Prompt:
Transcribe the passage of the book review that begins with the words containing "Kimberly S. Hanger." and ends with "(paper), ISBN 0-8223-1898-9.".

H. C. Covington (ach1@sprynet.com)
Sat, 21 Nov 1998 16:16:25 -0600


Cross-posted from H-SHEAR@h-net.msu.edu (November, 1998)

A compelling book review:


Kimberly S. Hanger.  _Bounded Lives, Bounded Places:  Free Black
Society in Colonial New Orleans, 1769-1803_.  Durham, N. C., and
London:  Duke University Press, 1997.  xiii + 248 pp.  Tables,
notes, illustrations, and index.  $49.95 (cloth), ISBN
0-8223-1906-3; $16.95 (paper), ISBN 0-8223-1898-9.
Reviewed for H-SHEAR by Joseph G. Tregle, Jr.<jgthi@ix.netcom.com>,
University of New Orleans

When the United States raised its flag in the Place d'Armes of New
Orleans in 1803, the city's population numbered some 7,300 of what
Daniel Clark called "domiciliated residents."  Of that aggregate,
white inhabitants totaled approximately 3,200 and slaves 2,775, two
extremities of society separated by an additional group of almost
1,400 free persons of color.  This last class possessed an economic,
social, and legal status appreciably higher than that enjoyed by
their kind in other sections of the slave South, which generally
lumped all non-whites into an undifferentiated inferior category
defined by its color. The uniqueness of this Louisiana pattern,
approached to a degree in Charleston and Gulf communities such as
Mobile, has led Paula Foner, Thomas Fiehrer, and Paul Lachance,
among others, to identify it as a three-tiered society more akin to
the typical Caribbean model than to slave communities elsewhere in
the United States, which were essentially shaped by Anglo law and

>From the time of the Purchase until the Civil War, this "third
caste" of New Orleans society would experience the ambivalent fate
of enjoying a generally expansive prosperity and group consciousness
while at the same time suffering an ever-growing erosion of its
personal freedoms as new forces ate away at the permissive
arrangements they had known under Spanish colonial control.  Despite
these legal setbacks, however, its members continued to hold a
distinctive margin of superiority over those bound in slavery.  Its
members provided not only an appreciable portion of the unskilled
labor of the community but also a significant number of its most
accomplished artisans in carpentry, ironwork, cabinet making,
masonry, and stone carving.  Many flourished as tailors, cigar
makers, barbers, shoemakers, and tavern keepers, with the distaff
side prominent most notoriously as the storied quadroon mistresses
of white New Orleanians but also as hairdressers, milliners,
dressmakers, boardinghouse keepers, and owners of the countless
stalls proferring goods and edibles of all varieties along the
bustling levee fronting the great port.  Never given any true
integration into the basically racist white community, they
nonetheless interrelated with the ruling class on various levels of
open and frequently clandestine intimacy, and maintained a
distinctive place in the jurisprudence of the state. Sustaining that
demarcation, the state Supreme Court in 1856 held that "in the eye
of Louisiana law, there is...  all the difference between a free man
of color and a slave, that there is between a white man and a
slave."  True enough, the same court two years later adjudged that
"the African race are strangers to our Constitution and are subject
of special and exceptional legislation."  But the line of
distinction between free persons of color and slaves remained always
drawn, allowing the development of a segment of New Orleans society
which in the antebellum years would produce men and women of
considerable wealth and often of great artistic talent.

Extracted information:
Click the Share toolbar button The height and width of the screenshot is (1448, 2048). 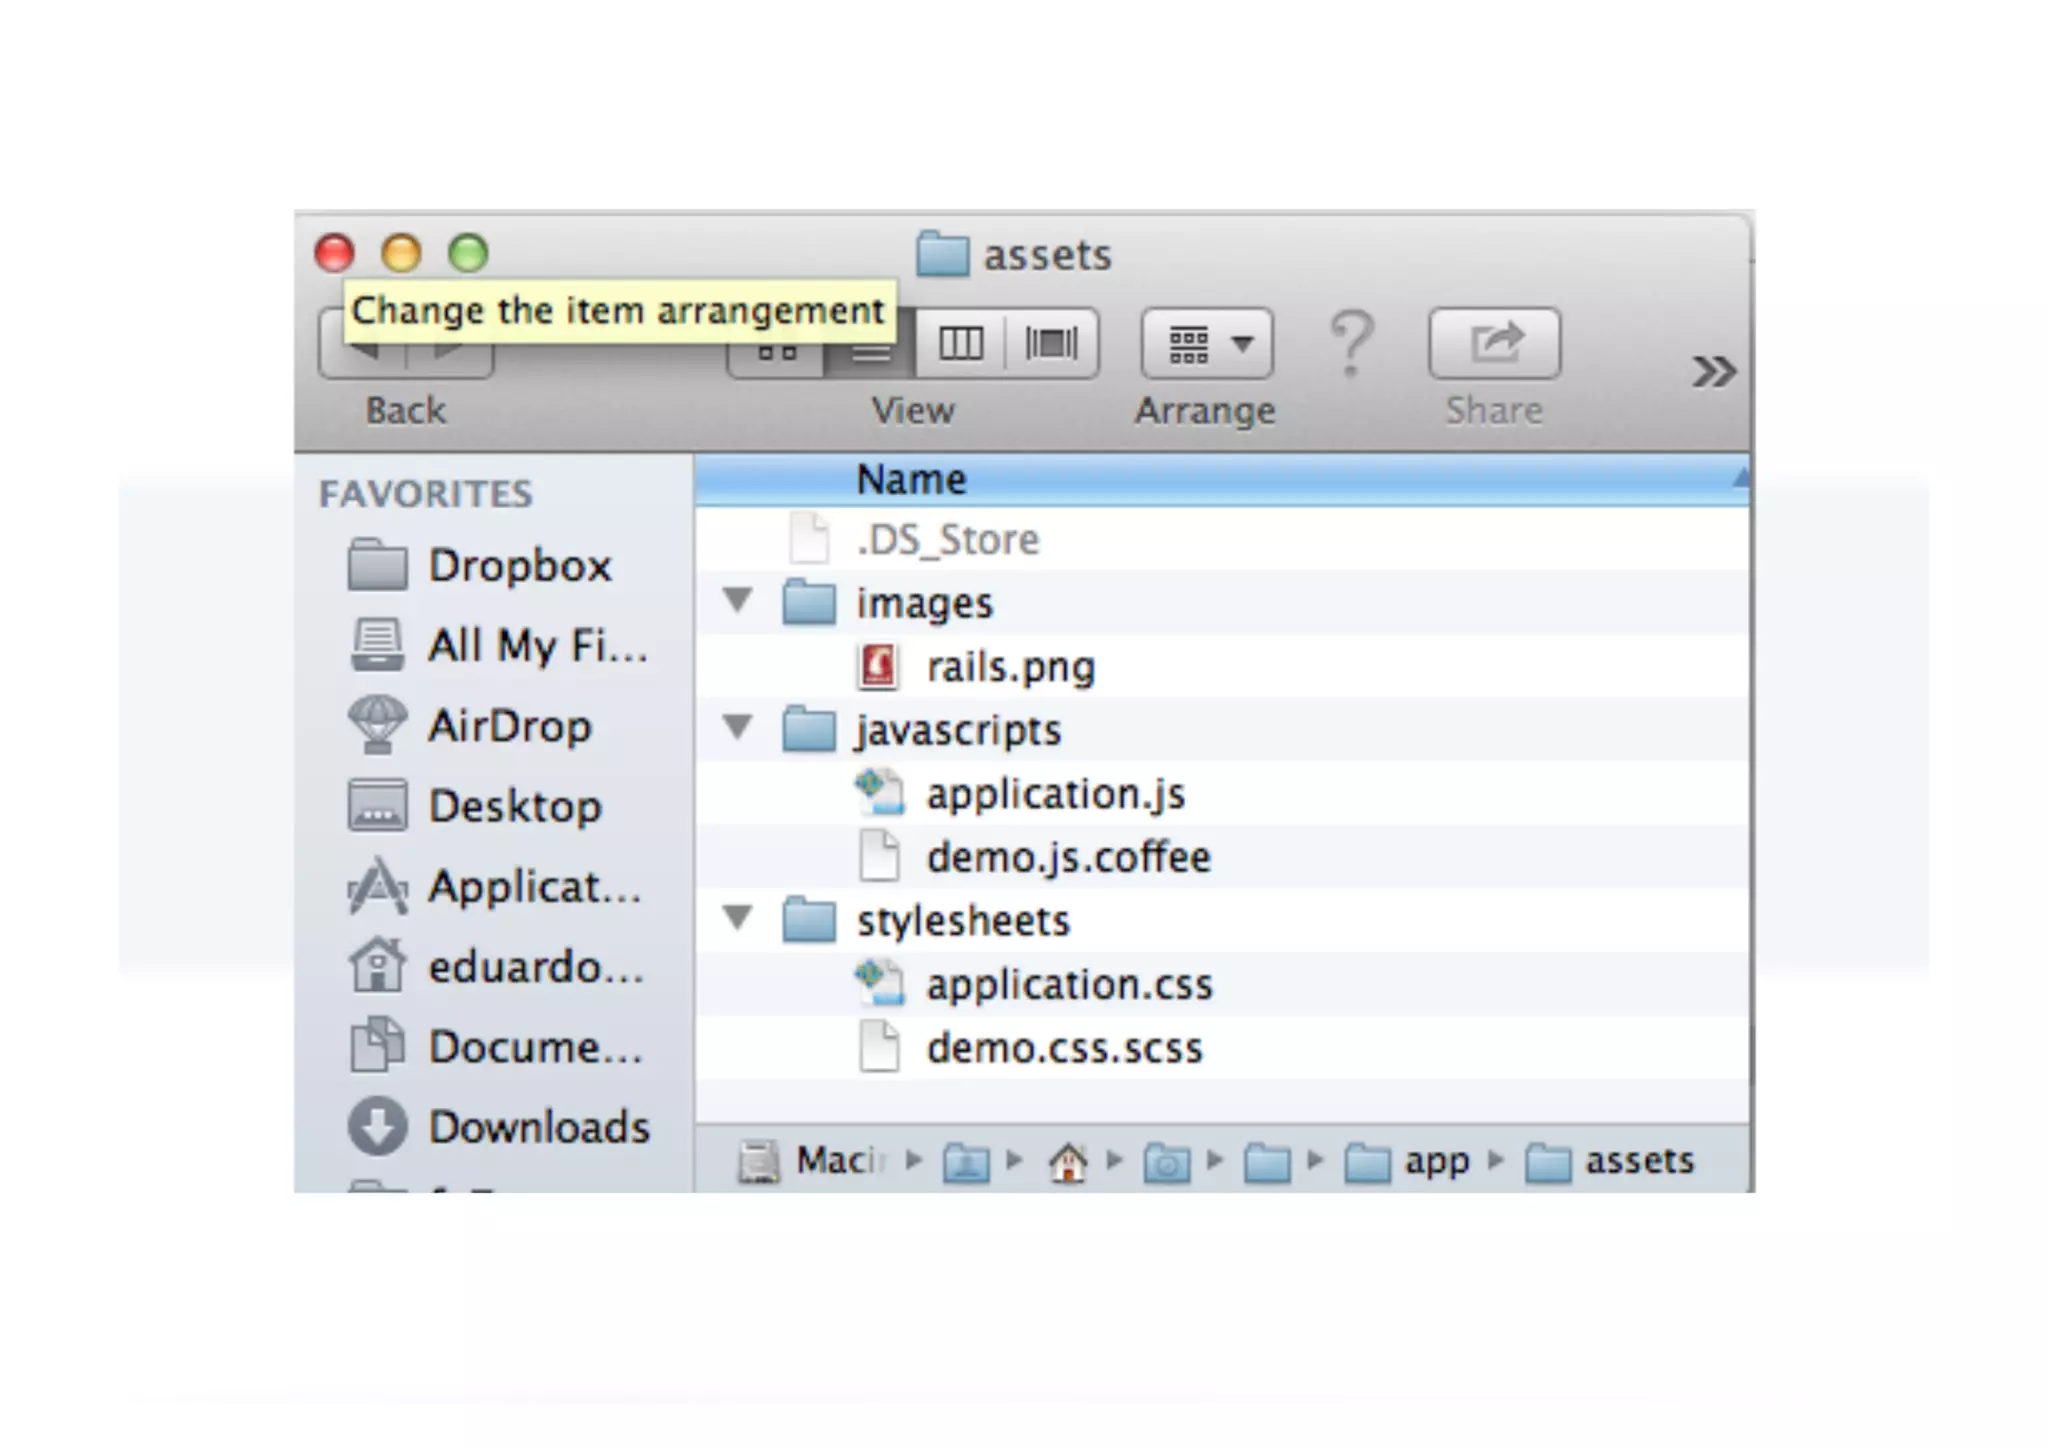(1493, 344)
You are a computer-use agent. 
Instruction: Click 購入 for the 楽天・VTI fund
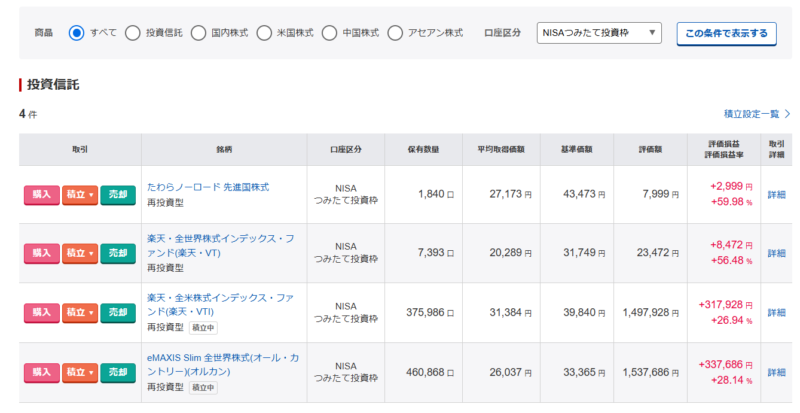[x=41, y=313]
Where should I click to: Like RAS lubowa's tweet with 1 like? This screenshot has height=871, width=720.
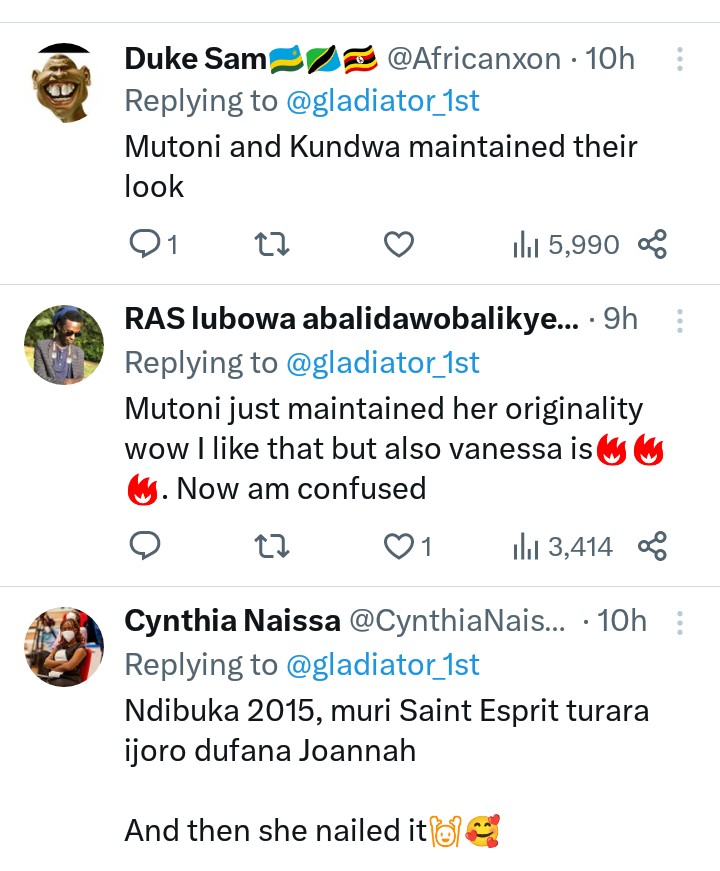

In response:
Kimberly S. Hanger.  _Bounded Lives, Bounded Places:  Free Black
Society in Colonial New Orleans, 1769-1803_.  Durham, N. C., and
London:  Duke University Press, 1997.  xiii + 248 pp.  Tables,
notes, illustrations, and index.  $49.95 (cloth), ISBN
0-8223-1906-3; $16.95 (paper), ISBN 0-8223-1898-9.